## Aim of the exercise
Report every line of the entries that contains the word "will".

BEGIN Task data

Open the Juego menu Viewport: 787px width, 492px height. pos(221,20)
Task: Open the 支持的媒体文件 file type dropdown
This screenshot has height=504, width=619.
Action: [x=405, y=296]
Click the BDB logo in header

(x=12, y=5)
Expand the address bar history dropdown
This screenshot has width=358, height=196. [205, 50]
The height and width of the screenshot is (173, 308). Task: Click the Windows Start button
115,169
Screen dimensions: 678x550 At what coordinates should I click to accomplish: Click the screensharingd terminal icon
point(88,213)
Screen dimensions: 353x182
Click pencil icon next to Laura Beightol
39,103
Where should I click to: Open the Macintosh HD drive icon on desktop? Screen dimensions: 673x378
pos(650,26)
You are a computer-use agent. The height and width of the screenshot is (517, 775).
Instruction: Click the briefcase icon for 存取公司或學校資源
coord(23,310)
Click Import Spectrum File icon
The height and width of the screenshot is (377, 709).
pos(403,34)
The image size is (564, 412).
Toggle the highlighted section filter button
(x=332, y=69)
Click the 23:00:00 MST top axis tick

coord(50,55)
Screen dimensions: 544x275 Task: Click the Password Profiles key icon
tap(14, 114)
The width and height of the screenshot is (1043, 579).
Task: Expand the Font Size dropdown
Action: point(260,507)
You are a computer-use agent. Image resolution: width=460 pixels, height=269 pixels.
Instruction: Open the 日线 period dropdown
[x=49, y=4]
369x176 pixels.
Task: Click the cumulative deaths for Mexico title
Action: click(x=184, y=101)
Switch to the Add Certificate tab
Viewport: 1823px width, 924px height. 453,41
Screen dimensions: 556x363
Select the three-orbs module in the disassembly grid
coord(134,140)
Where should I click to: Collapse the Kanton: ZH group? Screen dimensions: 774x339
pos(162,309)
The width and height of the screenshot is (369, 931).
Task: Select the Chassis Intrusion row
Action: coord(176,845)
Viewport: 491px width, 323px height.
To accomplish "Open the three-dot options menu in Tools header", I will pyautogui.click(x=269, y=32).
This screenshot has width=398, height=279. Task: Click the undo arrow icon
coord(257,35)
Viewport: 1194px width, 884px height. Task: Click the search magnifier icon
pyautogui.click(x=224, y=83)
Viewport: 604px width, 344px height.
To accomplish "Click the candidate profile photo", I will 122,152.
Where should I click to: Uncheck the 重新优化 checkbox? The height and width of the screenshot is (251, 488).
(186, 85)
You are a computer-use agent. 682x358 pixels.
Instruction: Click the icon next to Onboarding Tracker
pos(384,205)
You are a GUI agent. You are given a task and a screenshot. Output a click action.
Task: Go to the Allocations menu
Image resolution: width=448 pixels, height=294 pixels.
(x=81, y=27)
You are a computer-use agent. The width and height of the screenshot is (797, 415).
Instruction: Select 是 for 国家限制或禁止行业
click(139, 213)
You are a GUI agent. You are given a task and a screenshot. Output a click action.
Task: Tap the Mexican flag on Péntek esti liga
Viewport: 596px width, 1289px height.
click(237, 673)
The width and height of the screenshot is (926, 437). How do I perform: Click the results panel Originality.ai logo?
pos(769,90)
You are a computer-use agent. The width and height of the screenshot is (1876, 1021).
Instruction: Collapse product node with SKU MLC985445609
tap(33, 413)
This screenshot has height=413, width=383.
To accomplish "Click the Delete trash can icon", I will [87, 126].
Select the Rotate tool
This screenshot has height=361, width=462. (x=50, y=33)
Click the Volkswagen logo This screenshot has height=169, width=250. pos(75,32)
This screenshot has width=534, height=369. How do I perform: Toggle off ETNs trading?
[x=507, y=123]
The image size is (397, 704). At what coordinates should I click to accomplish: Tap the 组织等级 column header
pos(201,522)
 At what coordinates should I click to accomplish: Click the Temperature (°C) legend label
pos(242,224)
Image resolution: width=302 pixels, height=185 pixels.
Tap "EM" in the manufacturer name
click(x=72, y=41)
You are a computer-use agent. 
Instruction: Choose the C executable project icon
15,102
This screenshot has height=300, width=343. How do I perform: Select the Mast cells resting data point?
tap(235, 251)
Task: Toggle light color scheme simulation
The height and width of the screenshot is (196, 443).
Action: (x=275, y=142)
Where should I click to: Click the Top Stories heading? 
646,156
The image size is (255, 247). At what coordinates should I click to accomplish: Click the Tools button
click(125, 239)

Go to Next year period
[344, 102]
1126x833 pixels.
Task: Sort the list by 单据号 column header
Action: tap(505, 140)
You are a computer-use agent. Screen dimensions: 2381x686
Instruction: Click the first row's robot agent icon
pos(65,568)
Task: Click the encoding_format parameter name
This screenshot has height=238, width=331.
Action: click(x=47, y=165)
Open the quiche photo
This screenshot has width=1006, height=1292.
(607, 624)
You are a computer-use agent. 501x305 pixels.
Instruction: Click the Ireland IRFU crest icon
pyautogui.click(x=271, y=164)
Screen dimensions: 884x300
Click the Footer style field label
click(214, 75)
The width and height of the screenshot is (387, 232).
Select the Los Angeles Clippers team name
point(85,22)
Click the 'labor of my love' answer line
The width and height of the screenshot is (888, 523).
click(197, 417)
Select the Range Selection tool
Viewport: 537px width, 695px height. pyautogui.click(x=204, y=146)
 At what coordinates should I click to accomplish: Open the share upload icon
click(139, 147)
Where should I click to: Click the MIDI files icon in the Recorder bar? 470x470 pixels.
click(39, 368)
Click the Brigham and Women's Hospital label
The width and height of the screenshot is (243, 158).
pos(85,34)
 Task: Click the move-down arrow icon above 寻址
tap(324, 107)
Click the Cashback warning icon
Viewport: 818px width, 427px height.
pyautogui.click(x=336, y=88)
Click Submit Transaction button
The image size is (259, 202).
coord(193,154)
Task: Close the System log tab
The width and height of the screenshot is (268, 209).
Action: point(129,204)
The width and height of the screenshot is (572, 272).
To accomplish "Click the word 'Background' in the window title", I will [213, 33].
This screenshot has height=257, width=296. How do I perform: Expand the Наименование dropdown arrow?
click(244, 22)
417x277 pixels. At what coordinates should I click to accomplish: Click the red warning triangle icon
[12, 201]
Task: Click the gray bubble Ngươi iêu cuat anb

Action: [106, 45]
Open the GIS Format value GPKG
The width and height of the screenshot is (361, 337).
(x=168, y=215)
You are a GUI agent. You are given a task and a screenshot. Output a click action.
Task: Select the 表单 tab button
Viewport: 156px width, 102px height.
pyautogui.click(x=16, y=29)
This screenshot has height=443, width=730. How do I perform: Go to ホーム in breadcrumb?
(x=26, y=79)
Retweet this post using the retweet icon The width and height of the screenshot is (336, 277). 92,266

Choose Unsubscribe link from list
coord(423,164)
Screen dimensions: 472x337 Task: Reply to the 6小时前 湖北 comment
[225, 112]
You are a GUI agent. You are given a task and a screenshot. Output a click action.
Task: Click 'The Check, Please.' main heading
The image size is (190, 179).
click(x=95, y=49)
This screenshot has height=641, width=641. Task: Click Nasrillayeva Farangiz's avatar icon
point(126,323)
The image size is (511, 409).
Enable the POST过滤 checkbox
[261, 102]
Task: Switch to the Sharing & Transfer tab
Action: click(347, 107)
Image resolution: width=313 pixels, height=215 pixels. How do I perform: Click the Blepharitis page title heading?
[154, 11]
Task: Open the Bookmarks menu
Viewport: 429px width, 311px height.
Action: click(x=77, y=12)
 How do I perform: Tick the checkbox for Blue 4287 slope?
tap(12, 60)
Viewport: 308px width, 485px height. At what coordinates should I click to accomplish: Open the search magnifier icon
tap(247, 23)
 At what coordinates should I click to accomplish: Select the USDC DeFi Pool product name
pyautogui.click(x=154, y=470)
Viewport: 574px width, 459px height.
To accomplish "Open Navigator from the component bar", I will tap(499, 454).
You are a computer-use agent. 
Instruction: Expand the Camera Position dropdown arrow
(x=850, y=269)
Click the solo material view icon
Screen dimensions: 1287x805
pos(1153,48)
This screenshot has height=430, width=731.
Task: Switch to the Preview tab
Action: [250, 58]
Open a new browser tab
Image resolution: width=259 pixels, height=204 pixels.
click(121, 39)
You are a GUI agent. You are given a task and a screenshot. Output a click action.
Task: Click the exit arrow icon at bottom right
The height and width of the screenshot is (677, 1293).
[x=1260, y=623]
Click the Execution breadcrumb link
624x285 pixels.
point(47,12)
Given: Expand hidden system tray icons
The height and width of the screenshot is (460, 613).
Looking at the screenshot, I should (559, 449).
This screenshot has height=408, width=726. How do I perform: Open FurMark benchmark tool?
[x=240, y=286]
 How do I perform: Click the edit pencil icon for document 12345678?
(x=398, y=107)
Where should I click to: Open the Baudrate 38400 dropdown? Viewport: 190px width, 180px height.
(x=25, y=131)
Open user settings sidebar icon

END Task data

## Written solution
To accomplish "Open the three-dot options menu in Tools header", I will pyautogui.click(x=269, y=32).
To accomplish "Click the candidate profile photo", I will 122,152.
To accomplish "Click the Delete trash can icon", I will [87, 126].
To accomplish "Click the word 'Background' in the window title", I will [213, 33].
To accomplish "Open Navigator from the component bar", I will tap(499, 454).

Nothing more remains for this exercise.